Он почувствовал руку отца, осторожно и ласково гладящего его голову. Потом мягкий и нежный поцелуй в самую макушку.
– Ничего, Платоша! Все будет хорошо… Должно быть! – Голос отца был тих, но отчетлив.
Отец словно знал, чувствовал все его мысли… Весь страх перед жизнью, смятение и безысходность, царящие сейчас в душе его ребенка.
Платон понимал, что его отец уже стар – он был поздним ребенком. И хотя отец был сед как лунь и скорее напоминал его дедушку, чем отца… Что он воевал на всех войнах – на Японской, Первой мировой, Гражданской, Финской, и в Великую Отечественную, но и сейчас в свои шестьдесят три года он по-прежнему был подтянут, строен какой-то военной выправкой и оставался еще очень сильным мужчиной… Не боящимся никого и ничего…
Платоша прижался щекой к его большой теплой ладони, лежащей у него на плече, и еле слышно проговорил:
– Па… А тебе было страшно?.. По-настоящему?
– О-о… Сколько раз в этой жизни!
– И как же ты…
– А ничего! Сожмешь зубы и через «не могу», через «не хочу»… Навстречу страху… И в конце концов ты победитель. И все останется позади! В прошлом… Весь твой страх и все сомнения…
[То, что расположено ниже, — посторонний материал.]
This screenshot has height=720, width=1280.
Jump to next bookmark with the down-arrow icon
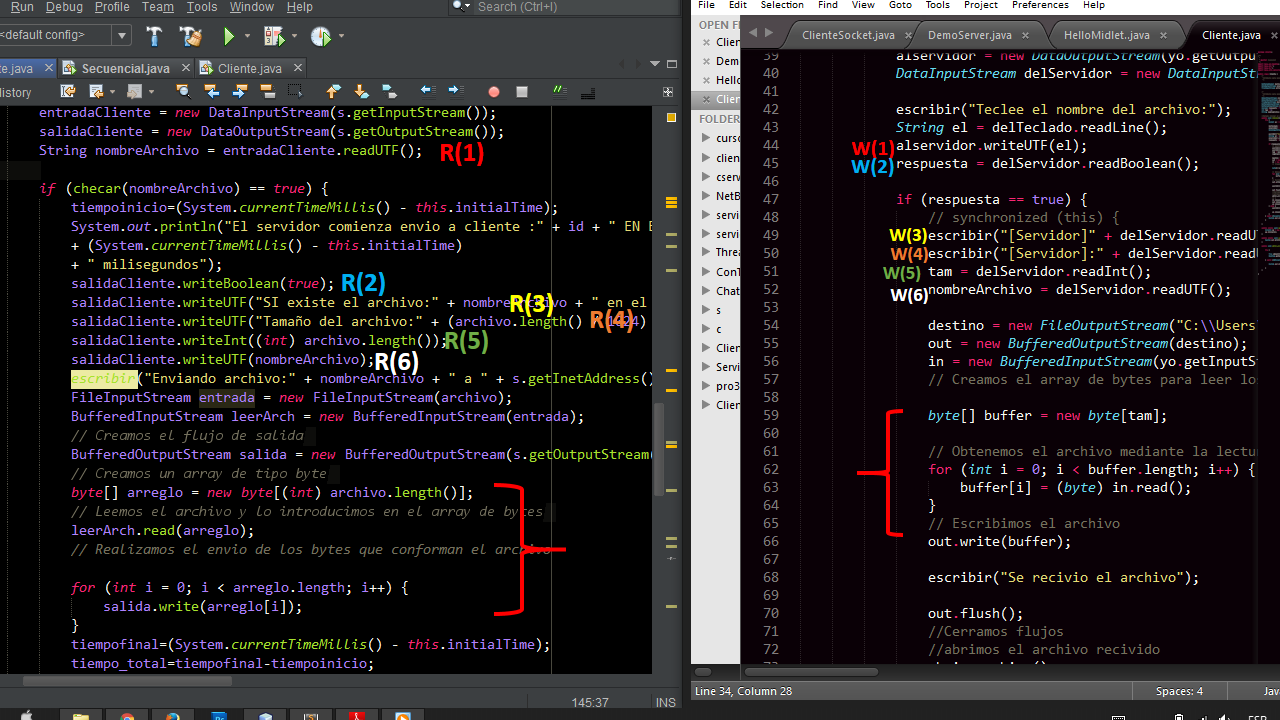[x=362, y=92]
– Я боюсь… Сам не знаю чего…
– Ты растешь, Платоша! Твои фантазии, предчувствия… Твое будущее пугает тебя. В России иначе и не бывает!
Платон повернулся лицом к отцу, и тот обнял его за плечи.
– Это не предчувствия, – тихо сказал Василий Арсеньевич. – И еще… Уж прости меня! Это мои страхи за всю жизнь передались тебе. Хочешь ты этого или нет. Мои, мои…
Он стоял, прижав к себе своего младшенького сына, и просил Бога, чтобы он дал ему хотя бы десять лет, чтобы поставить Платона на ноги. Ведь в двадцать два – он уже будет почти взрослый…
И Арсений Васильевич закрыл глаза от счастья, предчувствуя, как будет расти его единственный ребенок.